Without including any images, reproduce each entry exactly.

[INFORMATION SUPPLIED]:
=======

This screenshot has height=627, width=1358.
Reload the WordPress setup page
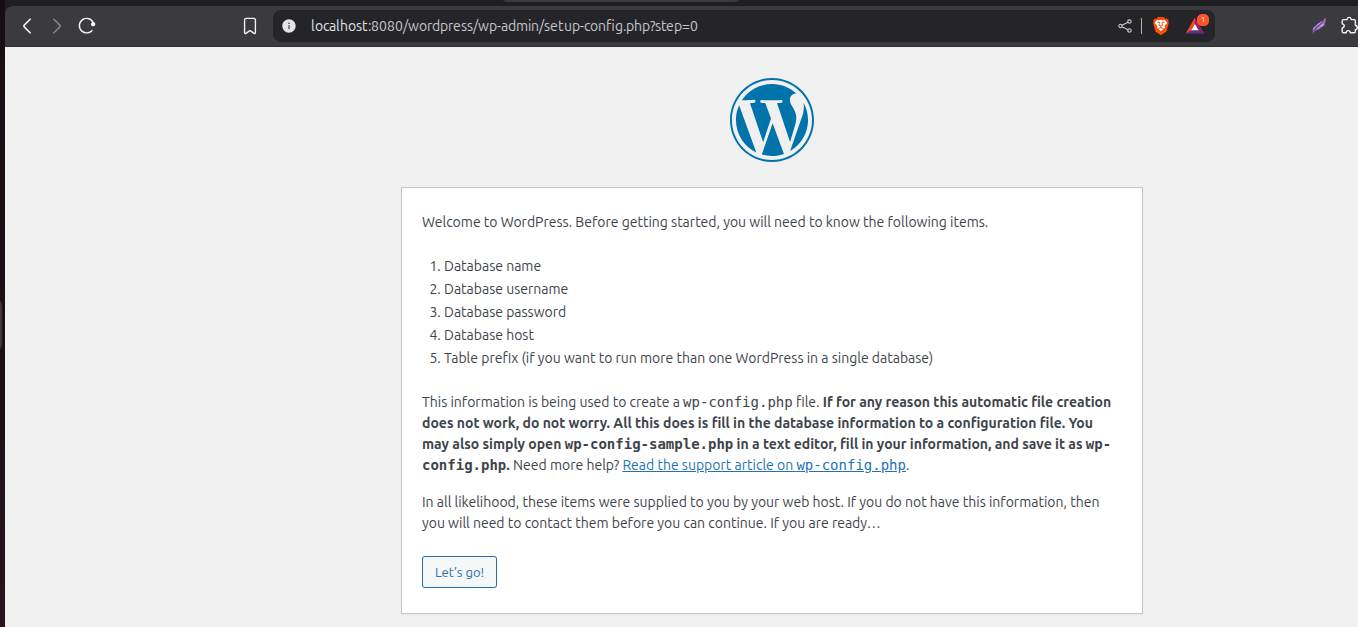click(87, 26)
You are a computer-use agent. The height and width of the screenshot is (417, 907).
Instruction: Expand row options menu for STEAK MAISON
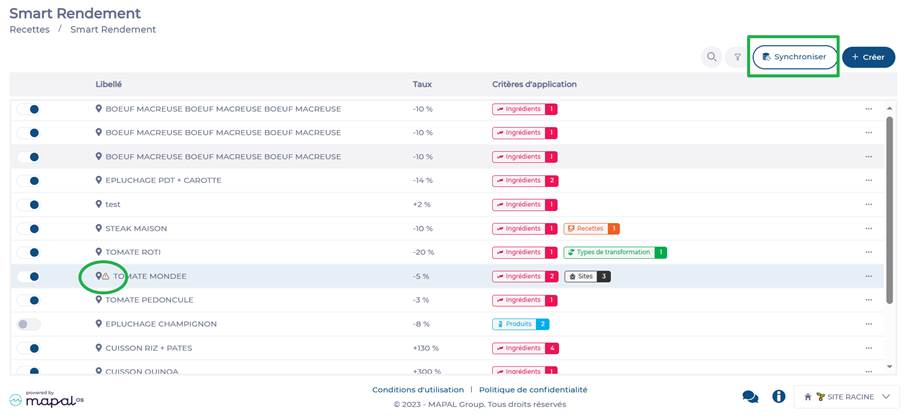coord(868,228)
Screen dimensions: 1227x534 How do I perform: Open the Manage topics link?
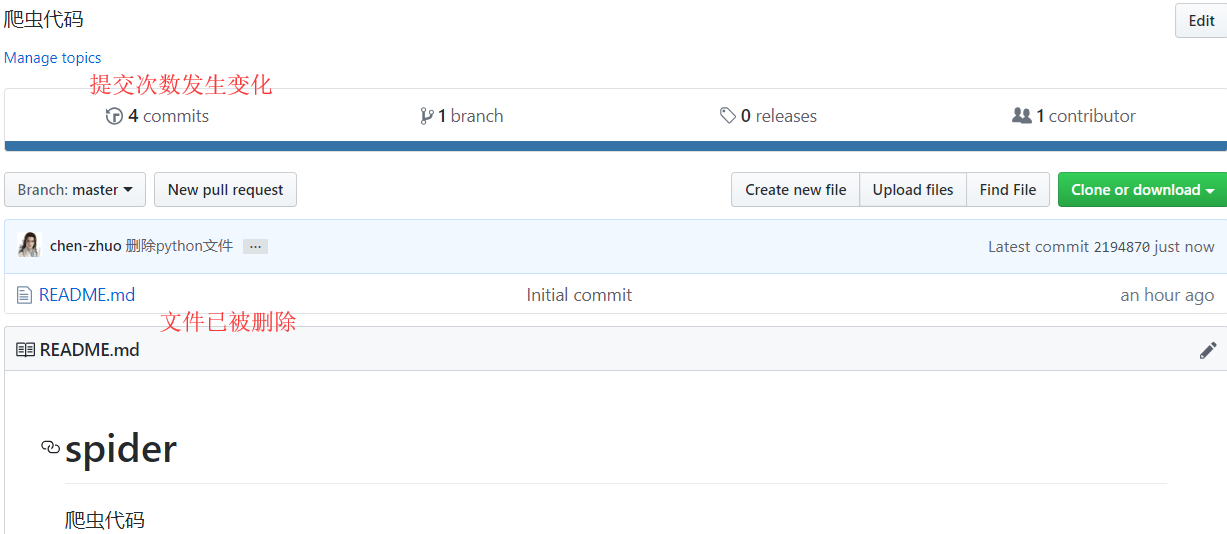pyautogui.click(x=52, y=58)
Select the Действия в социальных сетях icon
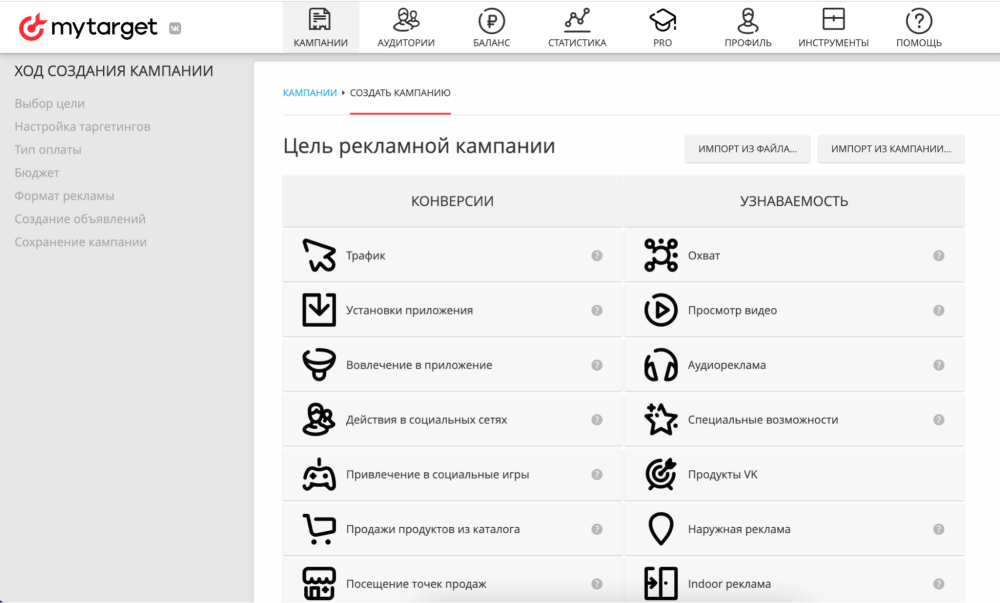The width and height of the screenshot is (1000, 603). tap(320, 419)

=======

[EXERCISE SOLUTION]:
This screenshot has height=627, width=1358.
Reload the WordPress setup page
click(87, 26)
You are a computer-use agent. The height and width of the screenshot is (417, 907).
Instruction: Expand row options menu for STEAK MAISON
coord(868,228)
Screen dimensions: 1227x534 How do I perform: Open the Manage topics link?
pyautogui.click(x=52, y=58)
Select the Действия в социальных сетях icon
The width and height of the screenshot is (1000, 603). tap(320, 419)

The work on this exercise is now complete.